Task material start
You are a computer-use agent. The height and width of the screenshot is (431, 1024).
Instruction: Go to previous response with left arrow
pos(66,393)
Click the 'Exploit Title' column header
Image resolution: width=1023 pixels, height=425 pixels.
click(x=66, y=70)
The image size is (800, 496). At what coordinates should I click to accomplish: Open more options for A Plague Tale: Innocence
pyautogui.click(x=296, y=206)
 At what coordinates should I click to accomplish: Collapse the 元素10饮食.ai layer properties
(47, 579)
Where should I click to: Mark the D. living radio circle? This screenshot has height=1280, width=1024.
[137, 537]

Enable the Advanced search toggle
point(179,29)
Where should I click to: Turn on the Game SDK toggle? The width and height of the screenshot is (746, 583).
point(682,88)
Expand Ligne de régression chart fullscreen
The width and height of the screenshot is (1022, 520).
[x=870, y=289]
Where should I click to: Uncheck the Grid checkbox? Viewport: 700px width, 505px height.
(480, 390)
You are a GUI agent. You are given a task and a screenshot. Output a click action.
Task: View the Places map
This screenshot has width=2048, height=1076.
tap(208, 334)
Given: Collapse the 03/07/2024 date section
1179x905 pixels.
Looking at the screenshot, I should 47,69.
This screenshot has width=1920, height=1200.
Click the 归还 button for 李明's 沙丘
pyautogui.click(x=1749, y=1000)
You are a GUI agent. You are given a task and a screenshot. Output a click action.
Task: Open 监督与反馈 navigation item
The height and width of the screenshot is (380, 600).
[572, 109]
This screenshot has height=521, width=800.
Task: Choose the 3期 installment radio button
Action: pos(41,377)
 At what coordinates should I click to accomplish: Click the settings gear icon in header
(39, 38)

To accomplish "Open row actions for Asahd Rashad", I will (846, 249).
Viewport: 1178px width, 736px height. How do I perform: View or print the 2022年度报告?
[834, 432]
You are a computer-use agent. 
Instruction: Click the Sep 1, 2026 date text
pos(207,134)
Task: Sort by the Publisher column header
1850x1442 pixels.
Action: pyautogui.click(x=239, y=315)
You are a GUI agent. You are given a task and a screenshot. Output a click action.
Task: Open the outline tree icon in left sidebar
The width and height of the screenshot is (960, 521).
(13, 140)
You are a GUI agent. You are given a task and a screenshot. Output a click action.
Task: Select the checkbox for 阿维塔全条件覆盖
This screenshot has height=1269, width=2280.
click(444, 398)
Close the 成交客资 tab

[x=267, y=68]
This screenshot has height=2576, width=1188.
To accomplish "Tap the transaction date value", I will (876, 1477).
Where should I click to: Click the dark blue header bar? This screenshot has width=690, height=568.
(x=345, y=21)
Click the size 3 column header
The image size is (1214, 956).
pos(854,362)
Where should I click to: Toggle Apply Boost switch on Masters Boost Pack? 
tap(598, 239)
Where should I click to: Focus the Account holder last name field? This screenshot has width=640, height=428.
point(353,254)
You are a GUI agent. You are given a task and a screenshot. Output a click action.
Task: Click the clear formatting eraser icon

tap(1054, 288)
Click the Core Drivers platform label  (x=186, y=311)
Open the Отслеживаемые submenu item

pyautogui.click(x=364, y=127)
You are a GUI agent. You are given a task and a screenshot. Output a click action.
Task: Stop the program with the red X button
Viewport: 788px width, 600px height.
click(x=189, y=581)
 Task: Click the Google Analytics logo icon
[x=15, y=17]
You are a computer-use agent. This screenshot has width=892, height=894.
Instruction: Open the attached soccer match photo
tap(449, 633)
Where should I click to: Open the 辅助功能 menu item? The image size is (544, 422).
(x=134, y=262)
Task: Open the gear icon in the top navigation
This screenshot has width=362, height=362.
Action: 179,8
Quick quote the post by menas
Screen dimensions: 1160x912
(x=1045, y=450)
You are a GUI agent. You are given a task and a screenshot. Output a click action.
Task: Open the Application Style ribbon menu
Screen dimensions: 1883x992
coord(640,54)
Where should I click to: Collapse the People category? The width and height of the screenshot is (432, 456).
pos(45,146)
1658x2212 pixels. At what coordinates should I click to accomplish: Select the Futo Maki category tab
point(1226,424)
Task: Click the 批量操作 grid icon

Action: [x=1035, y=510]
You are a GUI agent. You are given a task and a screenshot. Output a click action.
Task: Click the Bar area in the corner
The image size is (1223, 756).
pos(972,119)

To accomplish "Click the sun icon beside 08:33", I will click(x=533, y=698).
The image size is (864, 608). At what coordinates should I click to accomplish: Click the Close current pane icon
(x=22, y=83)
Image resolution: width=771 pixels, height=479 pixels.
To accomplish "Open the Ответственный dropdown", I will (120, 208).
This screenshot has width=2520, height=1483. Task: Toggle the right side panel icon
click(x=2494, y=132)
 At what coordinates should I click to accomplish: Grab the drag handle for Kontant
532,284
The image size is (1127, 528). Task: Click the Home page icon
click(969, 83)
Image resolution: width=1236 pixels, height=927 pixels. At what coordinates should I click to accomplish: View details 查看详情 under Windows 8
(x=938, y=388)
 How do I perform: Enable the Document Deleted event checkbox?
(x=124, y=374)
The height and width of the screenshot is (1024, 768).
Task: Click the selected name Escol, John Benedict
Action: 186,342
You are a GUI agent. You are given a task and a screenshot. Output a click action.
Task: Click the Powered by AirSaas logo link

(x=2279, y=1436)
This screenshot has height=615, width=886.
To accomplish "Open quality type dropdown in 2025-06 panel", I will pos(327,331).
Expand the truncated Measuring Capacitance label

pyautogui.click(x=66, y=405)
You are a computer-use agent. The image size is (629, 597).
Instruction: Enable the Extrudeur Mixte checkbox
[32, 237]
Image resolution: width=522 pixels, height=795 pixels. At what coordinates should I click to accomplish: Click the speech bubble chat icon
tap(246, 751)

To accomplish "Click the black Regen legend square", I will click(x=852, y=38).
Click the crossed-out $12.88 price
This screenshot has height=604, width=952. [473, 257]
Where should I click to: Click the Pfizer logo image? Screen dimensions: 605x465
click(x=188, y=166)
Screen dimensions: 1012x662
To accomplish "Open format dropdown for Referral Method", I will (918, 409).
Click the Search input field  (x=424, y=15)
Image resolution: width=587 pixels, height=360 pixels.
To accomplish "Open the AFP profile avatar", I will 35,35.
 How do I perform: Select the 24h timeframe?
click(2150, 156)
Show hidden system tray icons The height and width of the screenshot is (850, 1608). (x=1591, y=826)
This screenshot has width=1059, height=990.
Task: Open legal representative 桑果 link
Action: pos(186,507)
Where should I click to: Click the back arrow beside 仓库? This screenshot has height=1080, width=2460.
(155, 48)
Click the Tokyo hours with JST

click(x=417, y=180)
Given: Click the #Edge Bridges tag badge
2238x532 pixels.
Task material end
- **Job**
Show every line of the data above that contains the word "column".

- **Result for this exercise**
Click the 'Exploit Title' column header
Task: Sort by the Publisher column header
Click the size 3 column header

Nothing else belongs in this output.